Text block:
▼
Replying to Avatar Lyn Alden

Of the four Pierce Brosnan Bond movies, the first one was great (Goldeneye, so good), the second one was decent (Tomorrow Never Dies actually has a lot of relevance today, as it's about the control of corporate media with misinformation, which is rather prescient for 1997), and the final two were bad.

Of the five Daniel Craig Bond movies, I differ a bit from the consensus. The consensus is that the first (Casino Royale) and third (Skyfall) were great, but that the second, Quantum of Solace, was the worst and the others were okay.

However, while I do think the first Craig movie (Casino Royale) was great, and Skyfall was the second best, I think Quantum of Solace as the second movie was underwhelming but not bad. It was kind of that middle-of-trilogy vibe. I rate it above the consensus. The true catastrophe of this series, which I rate below the consensus, was actually the fourth movie Spectre. Utterly awful in terms of plot, especially given Bond's greatest villain Blofeld played by Waltz, which is such a strong casting. They fucked the whole story up and it made no sense. Bond literally walked into the evil headquarters with no plan, and got captured. And then when the villain is drilling into his head to erase his memories, it just randomly didn't work, and he broke free via bad narrative. Made absolutely no sense. People were too accepting of it because they liked Waltz on screen and he distracts them from how weak his character was and how bad the plot was. And Blofeld was way too obsessive with Bond. Cool villains aren't as obsessive as that. And then the fifth one was solid and partially salvaged the catastrophe that was Spectre. Kind of mediocre like Quantum of Solace, but with a solid and surprising climax to the series, which elevated and completed it.
▲
To do:
(1) Print the passage of the Bond movie post that begins at the words "Of the four" and stops after the words "others were okay.".
(2) In the Bond movie post, which Daniel Craig film is called the true catastrophe of the series?

Given information:
▼
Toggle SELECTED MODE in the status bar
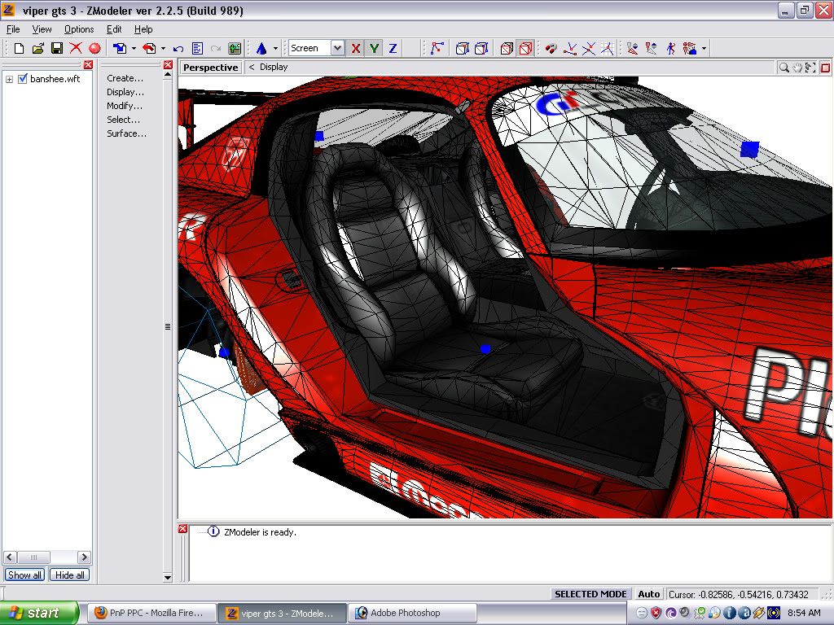834x625 pixels. [x=590, y=594]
▲
Task-by-task results:
(1)
Of the four Pierce Brosnan Bond movies, the first one was great (Goldeneye, so good), the second one was decent (Tomorrow Never Dies actually has a lot of relevance today, as it's about the control of corporate media with misinformation, which is rather prescient for 1997), and the final two were bad.

Of the five Daniel Craig Bond movies, I differ a bit from the consensus. The consensus is that the first (Casino Royale) and third (Skyfall) were great, but that the second, Quantum of Solace, was the worst and the others were okay.

(2) Spectre, the fourth Craig movie.